| Problem requirements |
Hunt through the entries for the word "help" and copy each line in which it appears.

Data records
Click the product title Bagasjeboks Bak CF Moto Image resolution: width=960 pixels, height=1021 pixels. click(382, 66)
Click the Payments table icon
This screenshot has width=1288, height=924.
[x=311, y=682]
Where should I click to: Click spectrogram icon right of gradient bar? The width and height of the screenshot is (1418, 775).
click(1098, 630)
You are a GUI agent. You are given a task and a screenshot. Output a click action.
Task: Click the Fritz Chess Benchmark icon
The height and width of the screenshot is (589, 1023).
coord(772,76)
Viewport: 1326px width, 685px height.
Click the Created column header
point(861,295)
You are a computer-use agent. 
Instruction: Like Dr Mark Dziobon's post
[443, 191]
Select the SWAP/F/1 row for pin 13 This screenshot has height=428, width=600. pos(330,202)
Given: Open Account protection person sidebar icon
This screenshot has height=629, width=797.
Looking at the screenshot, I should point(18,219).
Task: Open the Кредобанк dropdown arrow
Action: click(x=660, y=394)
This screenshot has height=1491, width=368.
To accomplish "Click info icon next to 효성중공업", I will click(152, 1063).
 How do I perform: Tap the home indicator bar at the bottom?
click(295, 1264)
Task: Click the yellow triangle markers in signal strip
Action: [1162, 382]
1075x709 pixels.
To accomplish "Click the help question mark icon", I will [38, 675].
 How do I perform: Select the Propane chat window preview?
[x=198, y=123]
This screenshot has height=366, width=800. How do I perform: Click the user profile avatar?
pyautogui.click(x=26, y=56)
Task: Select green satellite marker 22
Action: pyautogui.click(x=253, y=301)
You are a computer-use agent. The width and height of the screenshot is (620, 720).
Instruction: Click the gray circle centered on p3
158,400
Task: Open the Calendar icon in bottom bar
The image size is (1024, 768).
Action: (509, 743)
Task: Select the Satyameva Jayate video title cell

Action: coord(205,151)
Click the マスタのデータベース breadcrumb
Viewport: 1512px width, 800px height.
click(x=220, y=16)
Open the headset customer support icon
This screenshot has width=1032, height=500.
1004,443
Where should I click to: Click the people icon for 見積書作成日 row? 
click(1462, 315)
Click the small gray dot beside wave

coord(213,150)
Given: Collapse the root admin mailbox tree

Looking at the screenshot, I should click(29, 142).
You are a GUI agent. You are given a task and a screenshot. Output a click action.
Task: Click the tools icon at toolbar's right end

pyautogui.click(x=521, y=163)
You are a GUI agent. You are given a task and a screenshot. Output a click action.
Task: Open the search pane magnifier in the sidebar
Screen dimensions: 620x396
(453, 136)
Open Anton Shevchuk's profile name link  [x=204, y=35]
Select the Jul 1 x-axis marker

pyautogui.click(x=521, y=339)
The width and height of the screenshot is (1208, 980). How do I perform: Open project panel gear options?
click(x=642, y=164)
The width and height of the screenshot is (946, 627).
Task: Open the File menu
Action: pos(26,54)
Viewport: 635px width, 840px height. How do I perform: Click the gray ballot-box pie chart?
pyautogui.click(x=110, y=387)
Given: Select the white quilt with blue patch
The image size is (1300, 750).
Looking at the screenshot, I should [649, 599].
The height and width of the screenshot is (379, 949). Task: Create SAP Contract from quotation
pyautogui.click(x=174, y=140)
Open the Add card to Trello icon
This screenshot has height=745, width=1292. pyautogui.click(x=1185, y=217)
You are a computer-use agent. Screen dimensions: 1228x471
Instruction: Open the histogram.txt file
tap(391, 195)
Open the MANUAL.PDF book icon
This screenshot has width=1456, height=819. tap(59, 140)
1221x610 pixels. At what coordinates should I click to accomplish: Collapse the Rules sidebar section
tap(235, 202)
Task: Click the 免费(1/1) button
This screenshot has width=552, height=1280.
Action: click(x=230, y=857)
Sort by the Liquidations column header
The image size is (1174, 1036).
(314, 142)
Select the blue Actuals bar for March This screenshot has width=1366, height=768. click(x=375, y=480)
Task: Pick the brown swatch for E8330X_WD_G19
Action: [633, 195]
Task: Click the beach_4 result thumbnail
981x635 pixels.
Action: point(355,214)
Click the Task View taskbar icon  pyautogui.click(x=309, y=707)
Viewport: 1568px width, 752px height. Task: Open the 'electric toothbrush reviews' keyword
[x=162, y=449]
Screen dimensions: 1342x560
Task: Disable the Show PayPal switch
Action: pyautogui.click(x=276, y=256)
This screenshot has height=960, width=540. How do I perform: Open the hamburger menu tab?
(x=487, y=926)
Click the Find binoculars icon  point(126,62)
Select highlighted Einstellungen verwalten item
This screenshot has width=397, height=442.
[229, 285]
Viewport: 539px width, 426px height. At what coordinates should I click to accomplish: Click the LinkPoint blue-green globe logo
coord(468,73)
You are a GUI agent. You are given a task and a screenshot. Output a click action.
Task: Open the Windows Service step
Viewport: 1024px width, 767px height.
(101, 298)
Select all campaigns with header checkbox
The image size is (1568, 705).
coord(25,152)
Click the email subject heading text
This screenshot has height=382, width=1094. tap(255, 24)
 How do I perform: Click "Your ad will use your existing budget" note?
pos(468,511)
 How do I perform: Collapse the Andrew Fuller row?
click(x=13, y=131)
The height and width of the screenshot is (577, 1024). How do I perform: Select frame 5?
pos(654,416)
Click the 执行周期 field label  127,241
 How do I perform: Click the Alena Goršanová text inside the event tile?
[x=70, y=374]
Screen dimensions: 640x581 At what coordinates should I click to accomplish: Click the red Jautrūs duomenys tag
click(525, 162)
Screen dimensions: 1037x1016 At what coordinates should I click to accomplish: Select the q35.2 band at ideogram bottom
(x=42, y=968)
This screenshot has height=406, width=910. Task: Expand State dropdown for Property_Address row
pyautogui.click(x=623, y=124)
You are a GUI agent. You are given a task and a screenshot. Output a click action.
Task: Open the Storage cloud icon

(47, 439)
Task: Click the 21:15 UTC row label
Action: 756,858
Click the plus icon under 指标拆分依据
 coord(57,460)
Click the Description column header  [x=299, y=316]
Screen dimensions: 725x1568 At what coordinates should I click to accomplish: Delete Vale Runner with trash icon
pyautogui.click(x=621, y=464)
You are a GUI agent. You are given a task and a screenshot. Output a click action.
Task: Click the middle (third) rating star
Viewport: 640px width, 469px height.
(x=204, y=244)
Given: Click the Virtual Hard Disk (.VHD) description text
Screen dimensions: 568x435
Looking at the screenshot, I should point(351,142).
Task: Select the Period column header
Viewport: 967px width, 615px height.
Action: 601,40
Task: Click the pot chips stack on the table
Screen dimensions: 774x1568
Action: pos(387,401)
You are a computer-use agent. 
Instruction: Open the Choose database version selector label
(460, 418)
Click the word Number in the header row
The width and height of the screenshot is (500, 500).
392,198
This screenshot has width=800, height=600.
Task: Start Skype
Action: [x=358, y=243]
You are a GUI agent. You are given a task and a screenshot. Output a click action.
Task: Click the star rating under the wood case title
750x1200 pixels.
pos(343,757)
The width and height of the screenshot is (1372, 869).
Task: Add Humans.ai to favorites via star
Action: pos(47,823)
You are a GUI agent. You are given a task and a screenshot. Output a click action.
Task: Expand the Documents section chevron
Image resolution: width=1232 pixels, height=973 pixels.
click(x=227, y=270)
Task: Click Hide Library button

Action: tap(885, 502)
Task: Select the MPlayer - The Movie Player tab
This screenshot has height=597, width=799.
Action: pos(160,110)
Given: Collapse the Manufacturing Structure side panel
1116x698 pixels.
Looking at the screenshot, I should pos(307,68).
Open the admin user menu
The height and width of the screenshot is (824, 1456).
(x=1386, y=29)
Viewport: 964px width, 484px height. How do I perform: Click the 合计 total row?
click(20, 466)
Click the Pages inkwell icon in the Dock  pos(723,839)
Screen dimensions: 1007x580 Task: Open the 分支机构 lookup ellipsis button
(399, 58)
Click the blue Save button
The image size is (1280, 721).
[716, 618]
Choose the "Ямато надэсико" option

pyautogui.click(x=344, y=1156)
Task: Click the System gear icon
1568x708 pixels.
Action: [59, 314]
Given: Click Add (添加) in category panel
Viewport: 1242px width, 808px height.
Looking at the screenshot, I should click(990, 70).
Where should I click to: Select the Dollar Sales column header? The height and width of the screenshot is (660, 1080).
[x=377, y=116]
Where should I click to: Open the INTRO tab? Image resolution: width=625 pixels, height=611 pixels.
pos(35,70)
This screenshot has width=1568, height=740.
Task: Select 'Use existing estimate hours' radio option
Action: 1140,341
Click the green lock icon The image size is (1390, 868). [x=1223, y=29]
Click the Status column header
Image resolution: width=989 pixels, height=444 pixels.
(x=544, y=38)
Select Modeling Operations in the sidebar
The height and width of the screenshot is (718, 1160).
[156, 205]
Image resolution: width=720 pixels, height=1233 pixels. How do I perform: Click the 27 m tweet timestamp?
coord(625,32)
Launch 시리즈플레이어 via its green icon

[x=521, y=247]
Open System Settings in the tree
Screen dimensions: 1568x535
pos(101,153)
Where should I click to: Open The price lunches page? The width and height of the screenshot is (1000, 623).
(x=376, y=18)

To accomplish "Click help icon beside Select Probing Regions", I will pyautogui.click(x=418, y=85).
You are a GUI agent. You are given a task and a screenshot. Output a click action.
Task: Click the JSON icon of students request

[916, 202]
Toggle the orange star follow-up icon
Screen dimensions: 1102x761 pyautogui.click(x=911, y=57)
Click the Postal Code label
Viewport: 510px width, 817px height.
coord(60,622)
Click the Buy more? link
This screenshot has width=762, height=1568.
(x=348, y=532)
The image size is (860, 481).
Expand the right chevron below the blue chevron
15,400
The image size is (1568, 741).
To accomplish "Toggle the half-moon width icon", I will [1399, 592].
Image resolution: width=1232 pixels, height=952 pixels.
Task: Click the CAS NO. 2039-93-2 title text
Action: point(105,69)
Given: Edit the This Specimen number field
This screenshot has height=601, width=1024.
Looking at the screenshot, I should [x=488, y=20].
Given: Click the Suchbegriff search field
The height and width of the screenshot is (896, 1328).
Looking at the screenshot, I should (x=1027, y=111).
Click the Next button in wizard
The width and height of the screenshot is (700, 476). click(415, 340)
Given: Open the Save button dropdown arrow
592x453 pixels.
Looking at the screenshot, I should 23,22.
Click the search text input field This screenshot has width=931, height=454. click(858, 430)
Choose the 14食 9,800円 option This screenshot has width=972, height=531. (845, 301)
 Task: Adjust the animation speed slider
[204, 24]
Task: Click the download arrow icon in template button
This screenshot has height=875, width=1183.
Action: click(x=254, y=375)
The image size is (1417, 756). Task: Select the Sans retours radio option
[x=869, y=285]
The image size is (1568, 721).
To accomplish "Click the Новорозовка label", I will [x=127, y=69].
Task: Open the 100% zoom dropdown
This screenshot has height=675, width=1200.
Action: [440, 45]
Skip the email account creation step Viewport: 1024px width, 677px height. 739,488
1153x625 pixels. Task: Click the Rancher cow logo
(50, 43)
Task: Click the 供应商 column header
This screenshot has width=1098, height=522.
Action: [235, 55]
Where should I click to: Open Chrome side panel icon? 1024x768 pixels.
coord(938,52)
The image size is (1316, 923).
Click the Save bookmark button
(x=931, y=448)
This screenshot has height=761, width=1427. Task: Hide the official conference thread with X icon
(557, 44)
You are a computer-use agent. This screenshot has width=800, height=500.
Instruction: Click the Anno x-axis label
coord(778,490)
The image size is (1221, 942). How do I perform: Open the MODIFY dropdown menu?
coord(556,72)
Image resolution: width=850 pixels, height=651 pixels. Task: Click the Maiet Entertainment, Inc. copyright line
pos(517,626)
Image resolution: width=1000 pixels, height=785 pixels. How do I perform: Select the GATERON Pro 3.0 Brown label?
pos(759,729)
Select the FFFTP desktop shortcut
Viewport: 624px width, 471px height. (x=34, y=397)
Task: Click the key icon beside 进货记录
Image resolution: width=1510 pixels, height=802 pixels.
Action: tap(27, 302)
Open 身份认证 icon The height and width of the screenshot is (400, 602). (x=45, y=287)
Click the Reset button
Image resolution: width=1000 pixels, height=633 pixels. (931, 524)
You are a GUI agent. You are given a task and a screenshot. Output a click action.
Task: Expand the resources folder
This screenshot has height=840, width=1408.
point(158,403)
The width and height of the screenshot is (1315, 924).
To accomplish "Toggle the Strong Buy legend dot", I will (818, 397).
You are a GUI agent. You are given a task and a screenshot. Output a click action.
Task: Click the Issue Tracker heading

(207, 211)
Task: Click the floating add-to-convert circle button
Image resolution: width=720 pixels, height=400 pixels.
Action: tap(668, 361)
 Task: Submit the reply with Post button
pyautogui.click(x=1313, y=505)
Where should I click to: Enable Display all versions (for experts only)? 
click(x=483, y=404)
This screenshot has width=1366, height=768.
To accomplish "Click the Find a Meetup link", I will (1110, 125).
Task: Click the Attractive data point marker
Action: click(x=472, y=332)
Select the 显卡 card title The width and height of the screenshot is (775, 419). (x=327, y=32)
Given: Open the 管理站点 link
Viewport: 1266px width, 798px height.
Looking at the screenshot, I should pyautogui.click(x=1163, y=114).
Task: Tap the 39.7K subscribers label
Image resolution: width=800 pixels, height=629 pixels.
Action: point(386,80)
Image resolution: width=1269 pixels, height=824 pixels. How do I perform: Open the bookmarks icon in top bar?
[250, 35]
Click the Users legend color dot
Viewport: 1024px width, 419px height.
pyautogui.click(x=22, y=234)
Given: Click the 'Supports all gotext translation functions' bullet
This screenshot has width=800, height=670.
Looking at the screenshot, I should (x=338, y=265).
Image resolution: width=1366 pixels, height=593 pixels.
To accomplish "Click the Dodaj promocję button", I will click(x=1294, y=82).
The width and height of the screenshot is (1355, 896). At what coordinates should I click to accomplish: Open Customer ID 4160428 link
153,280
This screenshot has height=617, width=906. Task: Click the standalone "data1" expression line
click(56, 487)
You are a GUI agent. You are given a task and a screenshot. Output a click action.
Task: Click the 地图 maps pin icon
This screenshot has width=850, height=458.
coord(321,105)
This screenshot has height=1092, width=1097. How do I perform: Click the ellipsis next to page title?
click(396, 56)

| Solution to this problem |
To accomplish "Click the help question mark icon", I will [38, 675].
To accomplish "Click help icon beside Select Probing Regions", I will pyautogui.click(x=418, y=85).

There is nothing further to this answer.